To be done: Locate each row that contains the word "This" and copy those rows in full.

Stored items:
** Start **

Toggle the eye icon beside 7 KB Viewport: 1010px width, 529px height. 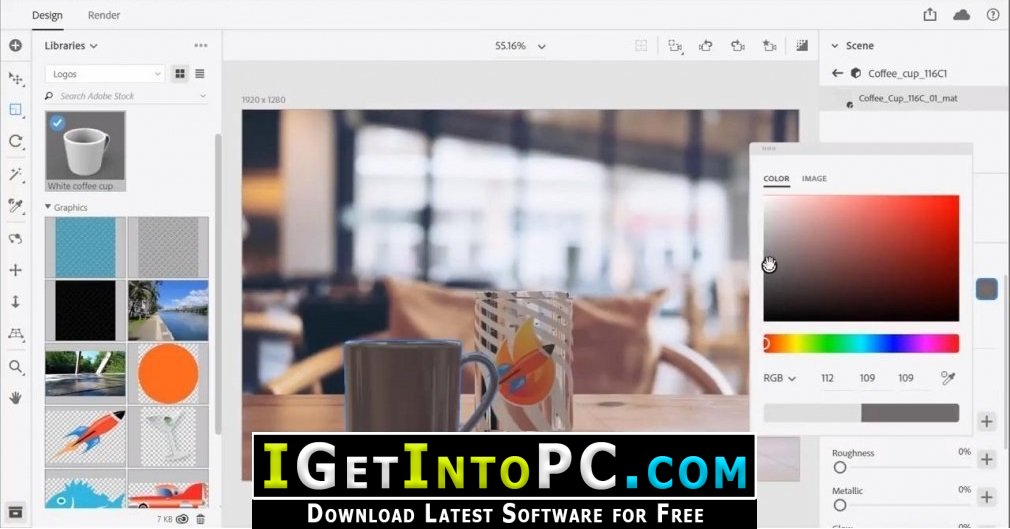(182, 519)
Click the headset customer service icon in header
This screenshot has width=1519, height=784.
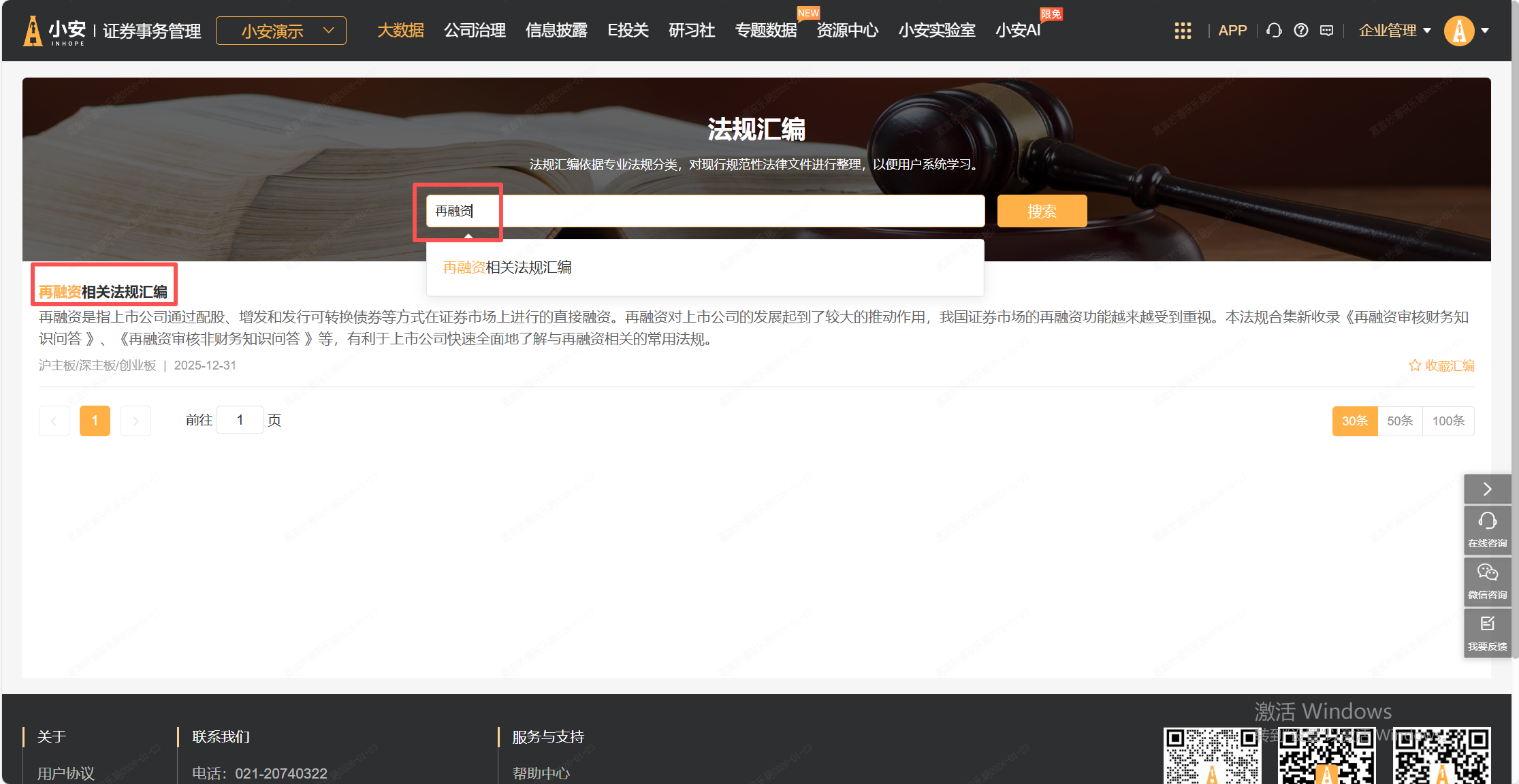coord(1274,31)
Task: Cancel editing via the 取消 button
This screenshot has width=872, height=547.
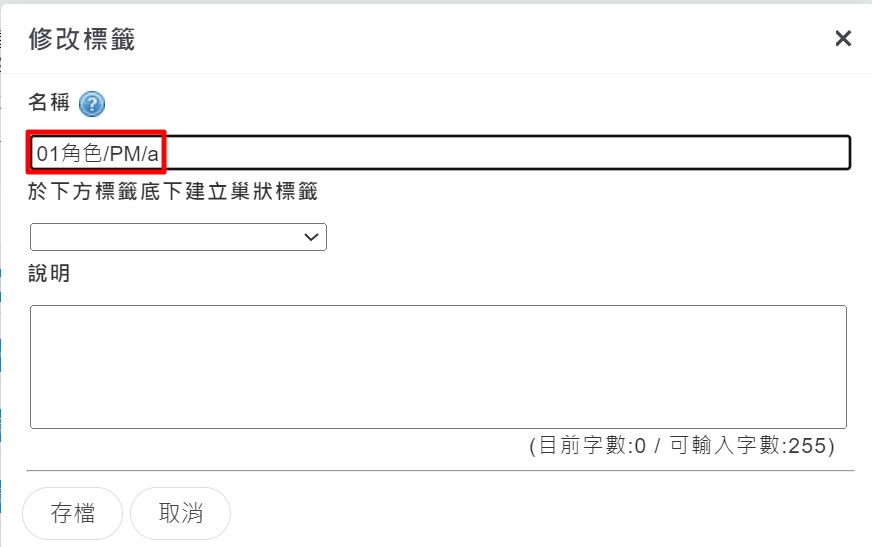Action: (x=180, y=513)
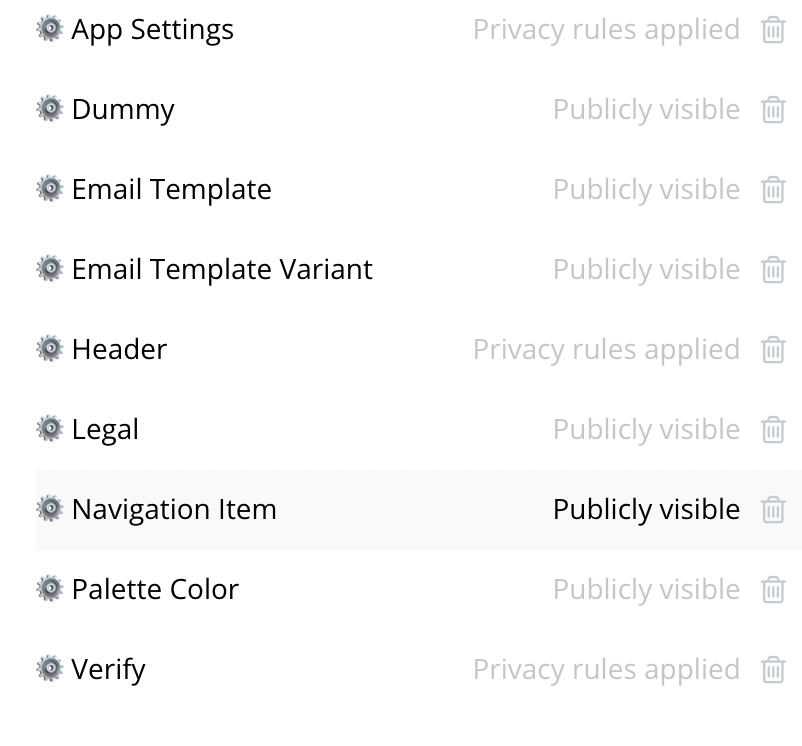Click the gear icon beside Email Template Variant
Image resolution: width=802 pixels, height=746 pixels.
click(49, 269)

** End **

Answer to the task:
This screenshot has width=1519, height=784.
This screenshot has width=872, height=547.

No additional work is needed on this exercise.